Saved data entries:
☆ ☆ ☆ ☆ ☆ ☆ ☆

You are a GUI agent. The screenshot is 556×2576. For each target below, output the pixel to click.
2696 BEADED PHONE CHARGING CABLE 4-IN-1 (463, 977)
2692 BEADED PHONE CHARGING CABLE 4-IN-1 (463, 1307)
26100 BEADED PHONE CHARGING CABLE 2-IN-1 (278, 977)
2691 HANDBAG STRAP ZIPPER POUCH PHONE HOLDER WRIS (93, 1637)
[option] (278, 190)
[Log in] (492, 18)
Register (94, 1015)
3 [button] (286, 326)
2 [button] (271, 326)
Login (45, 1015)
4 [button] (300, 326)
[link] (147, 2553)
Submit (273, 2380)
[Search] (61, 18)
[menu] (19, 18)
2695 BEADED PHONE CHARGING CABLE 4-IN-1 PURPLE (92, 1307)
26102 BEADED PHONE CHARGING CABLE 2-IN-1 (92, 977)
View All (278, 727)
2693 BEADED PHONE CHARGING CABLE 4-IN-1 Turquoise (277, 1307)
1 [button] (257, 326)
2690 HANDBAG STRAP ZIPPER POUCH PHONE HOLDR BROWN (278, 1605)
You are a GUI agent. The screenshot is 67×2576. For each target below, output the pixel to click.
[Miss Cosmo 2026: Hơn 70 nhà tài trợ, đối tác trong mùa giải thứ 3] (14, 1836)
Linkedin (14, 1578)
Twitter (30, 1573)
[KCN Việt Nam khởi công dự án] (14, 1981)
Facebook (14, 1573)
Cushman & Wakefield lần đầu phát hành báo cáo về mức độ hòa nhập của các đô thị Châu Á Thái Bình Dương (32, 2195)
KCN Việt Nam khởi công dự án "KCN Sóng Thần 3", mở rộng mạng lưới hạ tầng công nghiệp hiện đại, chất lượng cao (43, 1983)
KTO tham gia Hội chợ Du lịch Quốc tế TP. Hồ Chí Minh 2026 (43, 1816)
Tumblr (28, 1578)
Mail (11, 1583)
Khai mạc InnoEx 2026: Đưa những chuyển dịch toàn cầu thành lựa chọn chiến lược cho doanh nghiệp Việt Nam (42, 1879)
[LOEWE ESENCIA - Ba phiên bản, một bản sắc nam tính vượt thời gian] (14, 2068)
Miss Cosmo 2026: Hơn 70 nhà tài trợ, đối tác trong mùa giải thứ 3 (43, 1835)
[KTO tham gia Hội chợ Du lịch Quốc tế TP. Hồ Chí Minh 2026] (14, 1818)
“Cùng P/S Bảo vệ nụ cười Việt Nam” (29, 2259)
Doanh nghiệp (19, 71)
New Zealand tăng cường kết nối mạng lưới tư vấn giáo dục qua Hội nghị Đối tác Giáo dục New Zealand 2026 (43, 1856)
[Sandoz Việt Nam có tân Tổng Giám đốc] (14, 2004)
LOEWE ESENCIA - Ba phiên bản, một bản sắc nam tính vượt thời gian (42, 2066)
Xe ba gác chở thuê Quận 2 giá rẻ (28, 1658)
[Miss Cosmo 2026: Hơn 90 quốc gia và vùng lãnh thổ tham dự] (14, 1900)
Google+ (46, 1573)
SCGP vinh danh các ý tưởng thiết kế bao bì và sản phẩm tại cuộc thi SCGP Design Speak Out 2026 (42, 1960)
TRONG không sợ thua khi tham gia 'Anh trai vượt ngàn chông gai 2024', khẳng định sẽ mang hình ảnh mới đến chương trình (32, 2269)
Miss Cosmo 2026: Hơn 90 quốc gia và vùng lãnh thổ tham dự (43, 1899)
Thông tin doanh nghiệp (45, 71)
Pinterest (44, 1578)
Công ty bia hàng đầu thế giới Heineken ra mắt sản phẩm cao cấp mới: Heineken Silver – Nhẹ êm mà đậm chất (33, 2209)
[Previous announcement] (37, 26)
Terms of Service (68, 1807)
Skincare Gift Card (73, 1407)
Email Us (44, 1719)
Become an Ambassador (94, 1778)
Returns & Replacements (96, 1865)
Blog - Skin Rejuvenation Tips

☆ ☆ ☆ ☆ ☆ ☆ ☆

PROBLEM DETAILS> Report each line in the entries where the string "target" occurs.

PROBLEM SOLUTION>
You are a GUI agent. The screenshot is 556×2576. For each target below, output the pixel to click.
You are a GUI agent. The screenshot is 67×2576. For each target below, output the pixel to click.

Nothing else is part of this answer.